New taxation measures: No contingency plan despite Rs275bn shortfall: FBR chief
ISLAMABAD: Federal Board of Revenue (FBR) Chairman Rashid Mahmood Langrial has ruled out any contingency plan in terms of implementing new taxation measures despite a revenue shortfall of Rs 275 billion during the July-October (2025-26) period.
During a presentation of the FBR Chairman on economic reforms held at the FBR Auditorium on Monday, he admitted that the FBR’s shortfall in tax collection stood at Rs 275 billion during the first four months of 2025-26, but noted that no emergency tax measures would be required this year.
He recalled that last year, I said that no contingency measures would be taken, and the same would be the case in the current fiscal year.
‘Payment with returns’: FBR collects mere 4pc of total revenue in FY25
He said that there is no immediate need for the imposition of new taxes, stressing the importance of improving tax compliance and broadening the tax base to strengthen revenue collection.
The FBR Chairman revealed that tax collection and compliance have improved significantly this year, noting that income tax returns rose by 18 percent, bringing the total number of taxpayers to 5.9 million. The income tax number of individuals increased by 18 percent during the current fiscal year. However, the tax paid along with the returns amounted to Rs 69 billion during 2024-25.
He said the number of tax return filers has increased from 4.9 to 5.9 million, and the FBR had taken approval for transformation since last November.
He stated that the FBR has increased the tax-to-GDP ratio by 1.5 percent for the first time, reflecting stronger compliance measures and coordination with institutions. “The rate of submission of individual tax returns has increased. The FBR does not need to impose more taxes,” he added.
“The FBR revenue to GDP ratio has increased to 10.33 percent in 2024-25 against 8.83 percent in 2023-24, which is the highest growth in the last 23 years”, he pointed out. Langrial stated that the Tax to Gross Domestic Product (GDP) increased by 1.49 percent in one year.
The Chairman said that the tax ratio from provincial revenue and Petroleum Development Levy (PDL) has to be taken to 18 percent, and 15 percent revenue has to be collected from the federation, and three percent from the provinces.
Langrial said there is not as much pressure on the provinces as there is on the federation for revenue, and this year, individual tax return files increased by 18 percent.
He Langrial said that the government’s target is to raise the overall tax-to-GDP ratio to 18 percent within the next three to four years, with cooperation of the provincial governments.
He also spoke about challenges faced by tax enforcement teams, including threats and attacks during operations. “Two of our people were martyred in the suburbs of the Kohat tunnel. Our training is not to fight, but to enforce tax compliance. Now, with the support of Rangers and other institutions, this work has become safer and more effective,” he said. He stated that several policy measures have already been implemented, resulting in the FBR’s share in total revenue rising from 8.36 percent to 10.33 percent. The tax-to-GDP ratio has improved by 1.5 percent in a single year, he added.
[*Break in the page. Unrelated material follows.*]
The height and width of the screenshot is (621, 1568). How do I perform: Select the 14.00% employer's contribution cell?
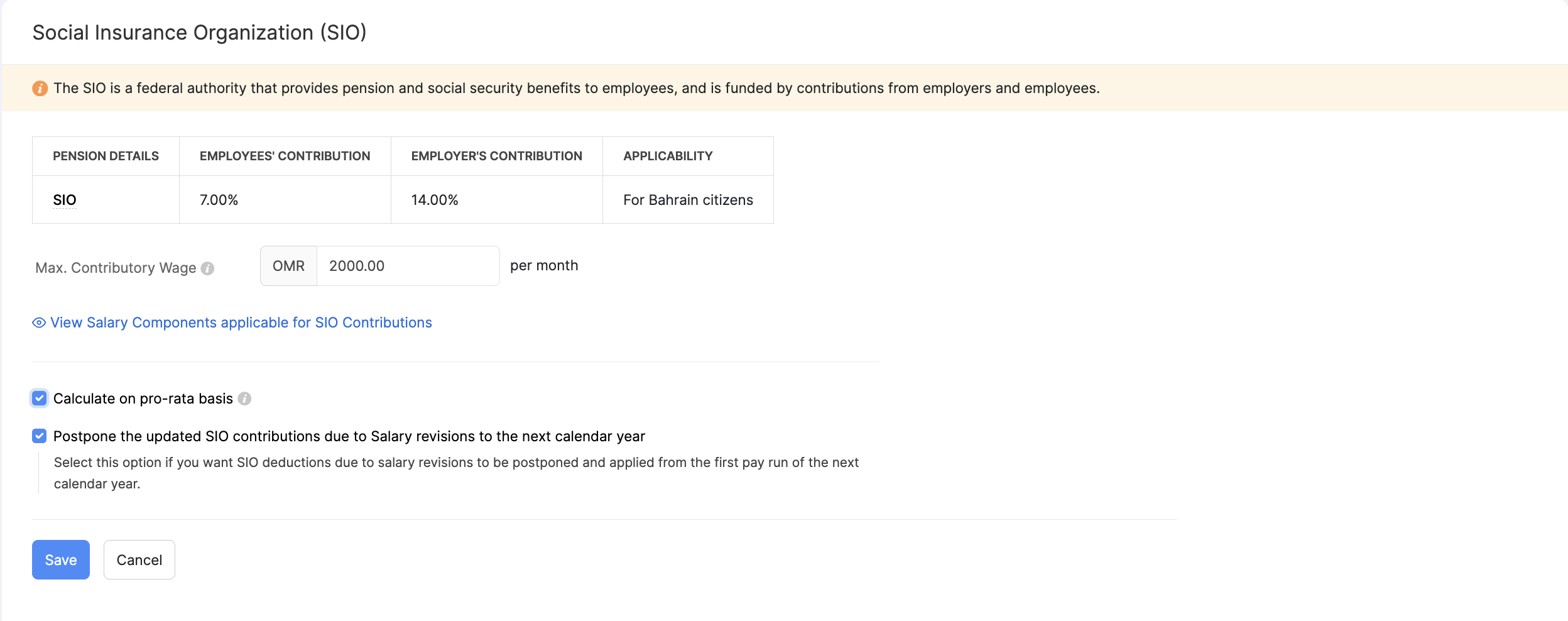435,200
He highlighted that the income tax gap stands at Rs1.7 trillion, of which Rs1.2 trillion is attributed to top-income earners, while the remaining Rs200 billion comes from other taxpayers. He also mentioned that over 160 Rangers personnel are assisting the FBR in enforcement operations.
Langrial emphasized that the FBR has been freed from political and administrative interference and is now focused on broadening the tax revenue base to strengthen the national economy.
The tax collection rate in the tobacco sector has been increased, and there is a huge list of options on which work has been done in the FBR, he said. Major tax reforms have been implemented, and the government is committed to broadening and deepening the tax net to enhance revenue collection, he added.